*Exercise instructions*
Rewrite the rows below, substituting "What is the way to do" for every occurrence of "How do I perform" and leaving everything else unchanged.

*Supplied information*
_____

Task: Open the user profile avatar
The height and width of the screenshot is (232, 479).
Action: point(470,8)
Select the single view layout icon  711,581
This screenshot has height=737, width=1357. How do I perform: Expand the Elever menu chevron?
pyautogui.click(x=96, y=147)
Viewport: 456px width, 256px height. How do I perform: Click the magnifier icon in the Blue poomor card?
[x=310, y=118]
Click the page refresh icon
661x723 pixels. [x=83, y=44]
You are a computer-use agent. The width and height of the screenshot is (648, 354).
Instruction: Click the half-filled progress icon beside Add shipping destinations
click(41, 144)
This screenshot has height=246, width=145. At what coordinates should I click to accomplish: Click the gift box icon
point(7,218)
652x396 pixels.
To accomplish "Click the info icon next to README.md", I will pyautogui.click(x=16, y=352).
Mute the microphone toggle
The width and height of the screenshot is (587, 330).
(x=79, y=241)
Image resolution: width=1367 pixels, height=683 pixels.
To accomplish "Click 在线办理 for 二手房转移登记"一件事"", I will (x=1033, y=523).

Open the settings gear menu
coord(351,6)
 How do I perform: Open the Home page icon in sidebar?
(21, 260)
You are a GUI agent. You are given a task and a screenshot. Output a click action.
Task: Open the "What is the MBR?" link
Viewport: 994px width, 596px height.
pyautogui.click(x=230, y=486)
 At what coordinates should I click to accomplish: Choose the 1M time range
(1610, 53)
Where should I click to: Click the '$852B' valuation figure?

_____

*Task response*
Task: Open the user profile avatar
The height and width of the screenshot is (232, 479).
Action: point(470,8)
Select the single view layout icon  711,581
This screenshot has height=737, width=1357. What is the way to do: Expand the Elever menu chevron?
pyautogui.click(x=96, y=147)
Viewport: 456px width, 256px height. What is the way to do: Click the magnifier icon in the Blue poomor card?
[x=310, y=118]
Click the page refresh icon
661x723 pixels. [x=83, y=44]
You are a computer-use agent. The width and height of the screenshot is (648, 354).
Instruction: Click the half-filled progress icon beside Add shipping destinations
click(41, 144)
This screenshot has height=246, width=145. At what coordinates should I click to accomplish: Click the gift box icon
point(7,218)
652x396 pixels.
To accomplish "Click the info icon next to README.md", I will pyautogui.click(x=16, y=352).
Mute the microphone toggle
The width and height of the screenshot is (587, 330).
(x=79, y=241)
Image resolution: width=1367 pixels, height=683 pixels.
To accomplish "Click 在线办理 for 二手房转移登记"一件事"", I will (x=1033, y=523).

Open the settings gear menu
coord(351,6)
 What is the way to do: Open the Home page icon in sidebar?
(21, 260)
You are a GUI agent. You are given a task and a screenshot. Output a click action.
Task: Open the "What is the MBR?" link
Viewport: 994px width, 596px height.
pyautogui.click(x=230, y=486)
 At what coordinates should I click to accomplish: Choose the 1M time range
(1610, 53)
Where should I click to: Click the '$852B' valuation figure?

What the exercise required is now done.